6. Tag – Dom na Komni nach Tolmin

Am letzten Tag steht uns noch eine Mammuttour mit ca. 22 km und 752 hm rauf sowie über 2000 hm runter nach Tolmin (200 m) bevor. Auf dem Pass Globoko sehen wir das Mittelmeer am Horizont schimmern und unser Ziel Tolmin im Tal vor uns liegen. Dabei entdecken wir die ersten schwarzen, unheilverkündenden Wolken am Himmel.

Nach Besichtigung einer sauberen Biwakkiste und verschiedener in die Felsen gebauten Bunkeranlagen regnen sich die ersten Wolken schon sichtbar vor uns ab.

Wir können uns gerade noch rechtzeitig mit regensicherer Kleidung umhüllen, bevor uns dicke Regentropfen mit anschließendem Hagel in die nahegelegene Schutzhütte Koča na planini Razor treiben, in der wir uns aufwärmen und lokale Köstlichkeiten zu uns nehmen.

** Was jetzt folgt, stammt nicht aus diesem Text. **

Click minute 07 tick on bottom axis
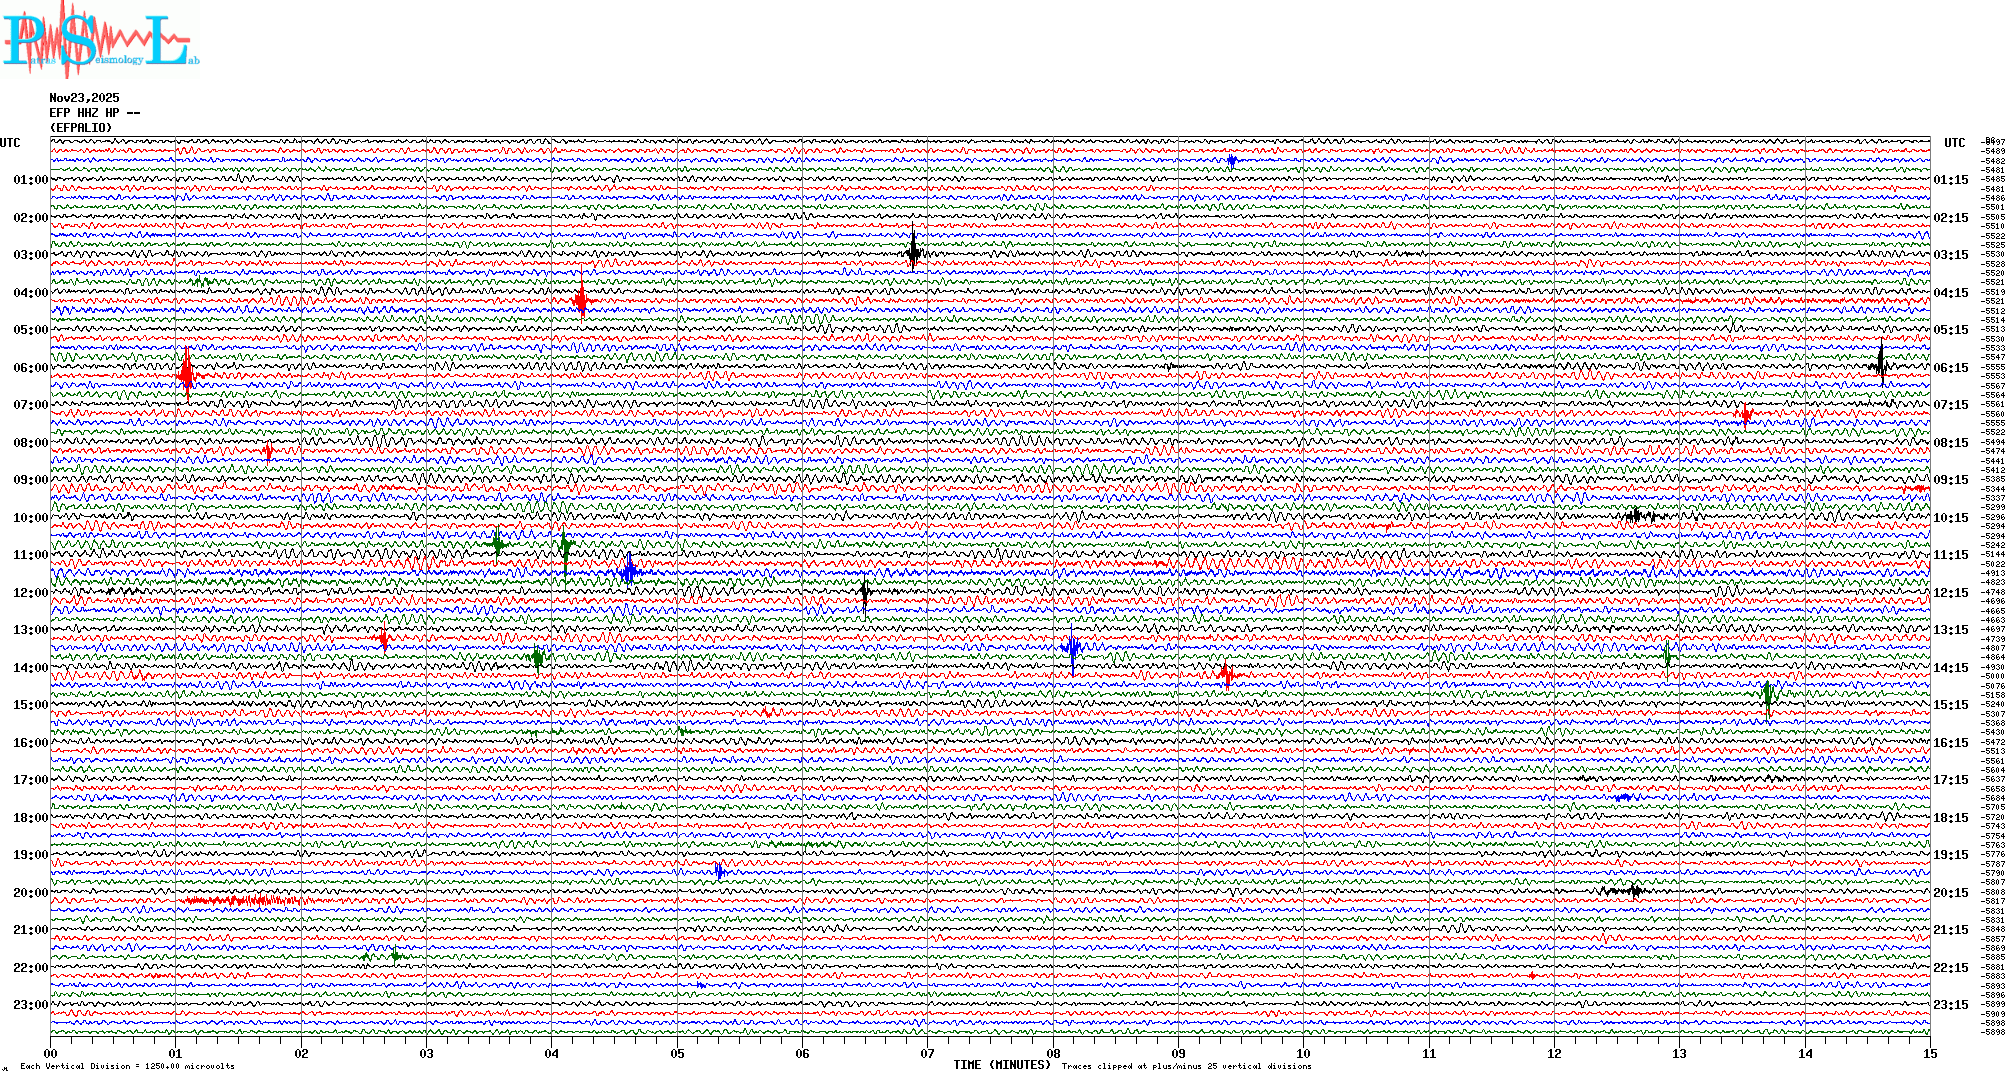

Dann steht dem letzten Abstieg durch den Wald nach Tolmin nichts mehr im Wege. Nach Besichtigung der Dante-Höhle, benannt nach dem italienischen Dichter und Philosophen Dante Alighieri, welcher in der Höhle angeblich die Inspiration zu seiner Göttlichen Komödie gefunden haben soll, wollen wir noch die Tolmin-Klamm, die auch zum Nationalpark Triglav gehört, begehen.

Sie ist leider schon geschlossen, aber oberhalb der Schlucht hat man über die Teufelsbrücke, eine Eisenkonstruktion aus italienischer Zeit, welche die alte Holzbrücke ersetzte, eine gute Sicht auf die Schlucht.

Wir kommen noch an Loce pri Tolminu, einem Soldatenfriedhof aus dem Ersten Weltkrieg, vorbei, bis wir endlich zu unserem letzten Ziel, dem Hostel Paradiso gelangen. In Tolmin gibt es gefühlt „nur“ Pizzerien, was uns aber nicht abhält, unseren letzten Abend mit einem köstlichen Mahl zu beenden.

Am nächsten Tag fahren wir früh mit dem Bus zum nächsten Bahnhof in Most na Soci. Von dort geht es nach Jesenice und von dort via Eurocity zurück nach Grafing. Glücklicherweise hat Marcel für uns alle Platzkarten reserviert, denn der Zug ist total überfüllt und viele Reisegäste müssen stehen bzw. den Zug verlassen. Nun sind wir wieder alle gesund und munter, voll mit neuen Eindrücken und Erlebnissen in Grafing gelandet und freuen uns schon auf die letzte Etappe im nächsten Jahr.

Ich habe noch herausgefunden, dass die UNESCO die Julischen Alpen, zu denen auch das Soča-Tal gehört, zu Sloweniens erstem Biosphärenreservat von internationaler Bedeutung erklärt hat. Die einzigartige Schönheit der Natur wurde auch von den Machern des Films „Die Chroniken von Narnia: Prinz Kaspian von Narnia“ erkannt, die einige aufregende Szenen des berühmten Films im Soča-Tal gedreht haben.